Information given:
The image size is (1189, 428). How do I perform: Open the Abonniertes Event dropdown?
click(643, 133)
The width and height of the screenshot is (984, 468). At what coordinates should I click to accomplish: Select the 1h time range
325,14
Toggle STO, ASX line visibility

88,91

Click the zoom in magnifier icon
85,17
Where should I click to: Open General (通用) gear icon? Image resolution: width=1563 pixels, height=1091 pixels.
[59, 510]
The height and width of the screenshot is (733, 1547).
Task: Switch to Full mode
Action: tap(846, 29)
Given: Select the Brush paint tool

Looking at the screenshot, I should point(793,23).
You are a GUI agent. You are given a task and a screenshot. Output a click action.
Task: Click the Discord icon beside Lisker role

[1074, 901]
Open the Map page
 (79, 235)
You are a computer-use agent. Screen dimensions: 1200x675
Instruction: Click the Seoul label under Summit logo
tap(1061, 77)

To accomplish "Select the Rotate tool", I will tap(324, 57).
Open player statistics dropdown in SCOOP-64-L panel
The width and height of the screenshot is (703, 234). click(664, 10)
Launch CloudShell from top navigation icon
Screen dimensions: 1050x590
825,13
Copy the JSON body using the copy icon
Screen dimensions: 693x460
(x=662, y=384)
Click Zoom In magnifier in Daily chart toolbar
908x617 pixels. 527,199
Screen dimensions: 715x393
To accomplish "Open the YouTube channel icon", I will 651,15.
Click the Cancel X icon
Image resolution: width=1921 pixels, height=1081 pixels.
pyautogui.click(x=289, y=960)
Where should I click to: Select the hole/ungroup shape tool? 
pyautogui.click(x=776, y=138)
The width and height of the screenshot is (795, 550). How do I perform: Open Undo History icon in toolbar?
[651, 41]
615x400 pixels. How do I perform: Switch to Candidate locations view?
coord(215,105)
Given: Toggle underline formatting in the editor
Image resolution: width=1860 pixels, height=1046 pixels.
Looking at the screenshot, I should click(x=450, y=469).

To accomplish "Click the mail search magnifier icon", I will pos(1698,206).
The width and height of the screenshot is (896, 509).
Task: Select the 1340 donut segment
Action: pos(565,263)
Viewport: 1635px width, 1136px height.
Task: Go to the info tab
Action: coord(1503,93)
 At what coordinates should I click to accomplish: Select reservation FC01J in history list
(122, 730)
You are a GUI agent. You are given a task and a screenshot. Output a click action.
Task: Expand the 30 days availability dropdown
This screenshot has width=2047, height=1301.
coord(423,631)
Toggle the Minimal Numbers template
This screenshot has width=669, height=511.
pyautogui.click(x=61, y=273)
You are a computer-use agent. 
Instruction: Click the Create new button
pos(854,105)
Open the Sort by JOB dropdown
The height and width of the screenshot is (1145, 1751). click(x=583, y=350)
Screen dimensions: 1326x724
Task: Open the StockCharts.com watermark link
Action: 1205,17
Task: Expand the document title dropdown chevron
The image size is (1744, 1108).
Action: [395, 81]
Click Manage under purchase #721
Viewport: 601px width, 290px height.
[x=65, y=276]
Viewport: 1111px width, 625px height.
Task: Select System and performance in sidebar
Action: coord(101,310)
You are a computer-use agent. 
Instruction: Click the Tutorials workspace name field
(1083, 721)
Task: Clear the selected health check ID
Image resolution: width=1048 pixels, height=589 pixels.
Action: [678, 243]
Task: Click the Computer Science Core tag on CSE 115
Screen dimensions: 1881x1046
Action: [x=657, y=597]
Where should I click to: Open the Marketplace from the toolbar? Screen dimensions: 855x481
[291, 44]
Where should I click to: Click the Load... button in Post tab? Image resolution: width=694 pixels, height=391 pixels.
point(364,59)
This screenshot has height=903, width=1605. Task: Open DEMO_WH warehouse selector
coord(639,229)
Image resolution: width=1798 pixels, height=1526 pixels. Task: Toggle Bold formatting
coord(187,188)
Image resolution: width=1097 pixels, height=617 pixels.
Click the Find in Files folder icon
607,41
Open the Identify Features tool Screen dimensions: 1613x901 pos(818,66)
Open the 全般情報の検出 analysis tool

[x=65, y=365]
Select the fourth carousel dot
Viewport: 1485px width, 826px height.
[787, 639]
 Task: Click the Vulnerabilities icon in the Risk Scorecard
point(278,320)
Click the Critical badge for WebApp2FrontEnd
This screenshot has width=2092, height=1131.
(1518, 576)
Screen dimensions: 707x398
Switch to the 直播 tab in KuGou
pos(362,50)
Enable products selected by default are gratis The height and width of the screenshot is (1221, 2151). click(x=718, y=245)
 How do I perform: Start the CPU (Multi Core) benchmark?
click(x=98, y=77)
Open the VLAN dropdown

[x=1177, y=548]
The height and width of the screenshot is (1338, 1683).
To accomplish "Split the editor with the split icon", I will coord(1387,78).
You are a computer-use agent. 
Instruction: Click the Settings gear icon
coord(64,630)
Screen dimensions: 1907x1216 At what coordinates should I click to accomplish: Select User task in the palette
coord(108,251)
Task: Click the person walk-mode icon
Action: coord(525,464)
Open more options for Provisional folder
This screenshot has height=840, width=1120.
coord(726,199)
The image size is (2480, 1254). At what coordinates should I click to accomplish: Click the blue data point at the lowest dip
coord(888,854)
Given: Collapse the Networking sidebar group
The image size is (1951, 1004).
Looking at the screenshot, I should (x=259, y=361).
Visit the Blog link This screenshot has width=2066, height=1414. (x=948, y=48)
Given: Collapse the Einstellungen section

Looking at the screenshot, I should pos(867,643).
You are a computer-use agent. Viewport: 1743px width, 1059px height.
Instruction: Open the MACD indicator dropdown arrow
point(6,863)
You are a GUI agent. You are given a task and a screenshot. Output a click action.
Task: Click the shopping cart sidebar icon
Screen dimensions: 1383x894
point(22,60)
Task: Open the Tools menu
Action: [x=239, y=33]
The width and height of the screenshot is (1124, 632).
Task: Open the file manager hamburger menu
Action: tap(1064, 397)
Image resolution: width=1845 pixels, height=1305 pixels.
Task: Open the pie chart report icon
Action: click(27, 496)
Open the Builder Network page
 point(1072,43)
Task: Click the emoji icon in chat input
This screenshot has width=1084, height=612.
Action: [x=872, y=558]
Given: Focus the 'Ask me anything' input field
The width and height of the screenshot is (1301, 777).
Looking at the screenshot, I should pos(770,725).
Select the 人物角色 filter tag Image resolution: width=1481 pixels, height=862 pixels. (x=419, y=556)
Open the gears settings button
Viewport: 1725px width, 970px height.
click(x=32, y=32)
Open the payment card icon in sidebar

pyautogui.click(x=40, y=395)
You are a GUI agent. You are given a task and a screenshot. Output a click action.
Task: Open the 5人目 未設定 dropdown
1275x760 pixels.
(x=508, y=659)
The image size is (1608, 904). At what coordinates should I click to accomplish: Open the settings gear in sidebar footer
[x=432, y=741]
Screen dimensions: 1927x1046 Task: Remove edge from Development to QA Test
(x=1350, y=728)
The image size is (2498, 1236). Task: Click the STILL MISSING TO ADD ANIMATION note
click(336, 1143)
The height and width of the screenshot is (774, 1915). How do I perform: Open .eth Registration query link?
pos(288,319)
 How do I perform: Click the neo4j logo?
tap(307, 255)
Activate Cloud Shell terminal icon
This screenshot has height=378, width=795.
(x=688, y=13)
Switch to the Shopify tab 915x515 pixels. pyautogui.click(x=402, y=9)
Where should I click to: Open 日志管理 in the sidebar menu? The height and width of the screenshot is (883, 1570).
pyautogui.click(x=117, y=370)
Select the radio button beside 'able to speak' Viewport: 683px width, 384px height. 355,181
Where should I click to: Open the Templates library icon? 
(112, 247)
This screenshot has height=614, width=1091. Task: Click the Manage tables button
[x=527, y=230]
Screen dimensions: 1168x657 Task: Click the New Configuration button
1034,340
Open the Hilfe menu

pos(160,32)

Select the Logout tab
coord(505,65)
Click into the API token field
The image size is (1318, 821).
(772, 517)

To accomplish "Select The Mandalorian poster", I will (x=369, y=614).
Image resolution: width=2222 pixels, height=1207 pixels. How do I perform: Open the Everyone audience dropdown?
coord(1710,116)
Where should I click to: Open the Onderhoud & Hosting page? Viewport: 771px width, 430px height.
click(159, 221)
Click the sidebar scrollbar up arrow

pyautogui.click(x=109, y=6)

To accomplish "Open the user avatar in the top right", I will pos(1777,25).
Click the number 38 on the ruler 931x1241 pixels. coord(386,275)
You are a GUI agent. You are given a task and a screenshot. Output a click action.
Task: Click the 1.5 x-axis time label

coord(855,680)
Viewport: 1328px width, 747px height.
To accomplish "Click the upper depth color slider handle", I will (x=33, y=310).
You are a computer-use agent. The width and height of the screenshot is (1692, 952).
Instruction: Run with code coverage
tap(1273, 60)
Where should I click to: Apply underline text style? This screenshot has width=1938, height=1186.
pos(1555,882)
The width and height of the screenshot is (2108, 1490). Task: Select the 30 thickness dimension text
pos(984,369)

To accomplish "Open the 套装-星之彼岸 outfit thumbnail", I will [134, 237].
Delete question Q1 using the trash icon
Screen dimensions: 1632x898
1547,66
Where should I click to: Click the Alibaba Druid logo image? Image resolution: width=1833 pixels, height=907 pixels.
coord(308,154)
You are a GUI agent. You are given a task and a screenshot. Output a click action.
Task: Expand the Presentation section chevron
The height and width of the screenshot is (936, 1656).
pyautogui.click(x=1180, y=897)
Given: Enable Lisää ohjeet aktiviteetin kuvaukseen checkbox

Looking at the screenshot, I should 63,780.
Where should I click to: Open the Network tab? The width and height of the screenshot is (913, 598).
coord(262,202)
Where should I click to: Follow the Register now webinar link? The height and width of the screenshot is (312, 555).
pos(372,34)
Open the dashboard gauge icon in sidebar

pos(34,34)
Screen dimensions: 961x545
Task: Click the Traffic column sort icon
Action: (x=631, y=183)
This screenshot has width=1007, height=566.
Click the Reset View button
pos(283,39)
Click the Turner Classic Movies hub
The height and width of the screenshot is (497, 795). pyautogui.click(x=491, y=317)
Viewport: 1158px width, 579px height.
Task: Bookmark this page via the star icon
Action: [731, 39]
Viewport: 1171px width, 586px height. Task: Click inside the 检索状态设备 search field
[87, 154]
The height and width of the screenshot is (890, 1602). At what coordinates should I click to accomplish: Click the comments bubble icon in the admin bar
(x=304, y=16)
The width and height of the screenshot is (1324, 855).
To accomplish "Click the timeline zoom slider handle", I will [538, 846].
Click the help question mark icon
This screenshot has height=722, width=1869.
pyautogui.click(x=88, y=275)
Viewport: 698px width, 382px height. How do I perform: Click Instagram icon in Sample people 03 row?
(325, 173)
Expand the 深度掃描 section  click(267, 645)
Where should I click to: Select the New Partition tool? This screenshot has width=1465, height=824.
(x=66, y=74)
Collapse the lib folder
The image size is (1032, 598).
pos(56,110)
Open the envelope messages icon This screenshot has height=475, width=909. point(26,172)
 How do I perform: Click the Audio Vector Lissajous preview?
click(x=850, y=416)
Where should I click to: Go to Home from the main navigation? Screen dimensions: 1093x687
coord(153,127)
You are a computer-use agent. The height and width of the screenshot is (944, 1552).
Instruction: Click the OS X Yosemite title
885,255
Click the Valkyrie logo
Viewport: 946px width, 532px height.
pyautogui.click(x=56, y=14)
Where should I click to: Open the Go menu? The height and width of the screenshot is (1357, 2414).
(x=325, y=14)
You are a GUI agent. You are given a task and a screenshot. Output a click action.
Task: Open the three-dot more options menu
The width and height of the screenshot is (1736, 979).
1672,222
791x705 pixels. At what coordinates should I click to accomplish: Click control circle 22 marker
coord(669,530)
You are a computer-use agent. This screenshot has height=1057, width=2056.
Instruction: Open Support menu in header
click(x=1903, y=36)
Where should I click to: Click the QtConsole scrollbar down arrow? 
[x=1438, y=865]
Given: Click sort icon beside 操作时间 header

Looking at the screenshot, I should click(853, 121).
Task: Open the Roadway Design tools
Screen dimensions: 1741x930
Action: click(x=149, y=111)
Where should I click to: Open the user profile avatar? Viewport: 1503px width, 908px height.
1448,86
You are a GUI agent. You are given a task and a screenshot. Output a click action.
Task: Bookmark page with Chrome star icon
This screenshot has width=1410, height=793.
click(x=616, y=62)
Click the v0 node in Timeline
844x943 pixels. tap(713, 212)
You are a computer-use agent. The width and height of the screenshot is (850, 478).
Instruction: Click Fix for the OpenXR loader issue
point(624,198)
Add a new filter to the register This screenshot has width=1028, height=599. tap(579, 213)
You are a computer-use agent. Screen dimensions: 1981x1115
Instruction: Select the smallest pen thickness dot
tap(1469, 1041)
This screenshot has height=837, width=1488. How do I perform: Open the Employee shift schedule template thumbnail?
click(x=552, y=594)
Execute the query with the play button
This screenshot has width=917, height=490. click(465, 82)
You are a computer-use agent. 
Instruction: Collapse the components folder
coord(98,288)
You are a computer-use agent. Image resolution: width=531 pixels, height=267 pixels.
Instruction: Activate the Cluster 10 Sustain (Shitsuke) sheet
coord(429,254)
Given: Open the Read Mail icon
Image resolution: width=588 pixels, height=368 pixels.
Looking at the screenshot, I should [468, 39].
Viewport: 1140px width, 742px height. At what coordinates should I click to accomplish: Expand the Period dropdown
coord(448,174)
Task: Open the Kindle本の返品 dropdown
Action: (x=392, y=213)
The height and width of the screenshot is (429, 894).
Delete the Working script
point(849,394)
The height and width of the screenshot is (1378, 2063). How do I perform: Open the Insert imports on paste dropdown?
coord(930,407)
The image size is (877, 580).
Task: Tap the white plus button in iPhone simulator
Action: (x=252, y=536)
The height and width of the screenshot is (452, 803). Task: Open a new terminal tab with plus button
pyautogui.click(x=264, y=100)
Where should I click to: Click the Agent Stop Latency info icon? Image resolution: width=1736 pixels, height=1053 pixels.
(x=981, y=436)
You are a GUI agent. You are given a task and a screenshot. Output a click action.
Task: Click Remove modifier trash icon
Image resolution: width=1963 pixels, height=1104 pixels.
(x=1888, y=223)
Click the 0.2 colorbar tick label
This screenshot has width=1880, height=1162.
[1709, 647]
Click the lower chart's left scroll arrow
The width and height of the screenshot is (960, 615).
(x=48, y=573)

Task goal: What you give back should be exactly the lines of the data above from the line with "The height and width of the screenshot is (890, 1602)." through the line with "You are a computer-use agent. This", both of those included, and nothing more.

Output of the task:
The height and width of the screenshot is (890, 1602). At what coordinates should I click to accomplish: Click the comments bubble icon in the admin bar
(x=304, y=16)
The width and height of the screenshot is (1324, 855).
To accomplish "Click the timeline zoom slider handle", I will [538, 846].
Click the help question mark icon
This screenshot has height=722, width=1869.
pyautogui.click(x=88, y=275)
Viewport: 698px width, 382px height. How do I perform: Click Instagram icon in Sample people 03 row?
(325, 173)
Expand the 深度掃描 section  click(267, 645)
Where should I click to: Select the New Partition tool? This screenshot has width=1465, height=824.
(x=66, y=74)
Collapse the lib folder
The image size is (1032, 598).
pos(56,110)
Open the envelope messages icon This screenshot has height=475, width=909. point(26,172)
 How do I perform: Click the Audio Vector Lissajous preview?
click(x=850, y=416)
Where should I click to: Go to Home from the main navigation? Screen dimensions: 1093x687
coord(153,127)
You are a computer-use agent. The height and width of the screenshot is (944, 1552).
Instruction: Click the OS X Yosemite title
885,255
Click the Valkyrie logo
Viewport: 946px width, 532px height.
pyautogui.click(x=56, y=14)
Where should I click to: Open the Go menu? The height and width of the screenshot is (1357, 2414).
(x=325, y=14)
You are a GUI agent. You are given a task and a screenshot. Output a click action.
Task: Open the three-dot more options menu
The width and height of the screenshot is (1736, 979).
1672,222
791x705 pixels. At what coordinates should I click to accomplish: Click control circle 22 marker
coord(669,530)
You are a computer-use agent. This screenshot has height=1057, width=2056.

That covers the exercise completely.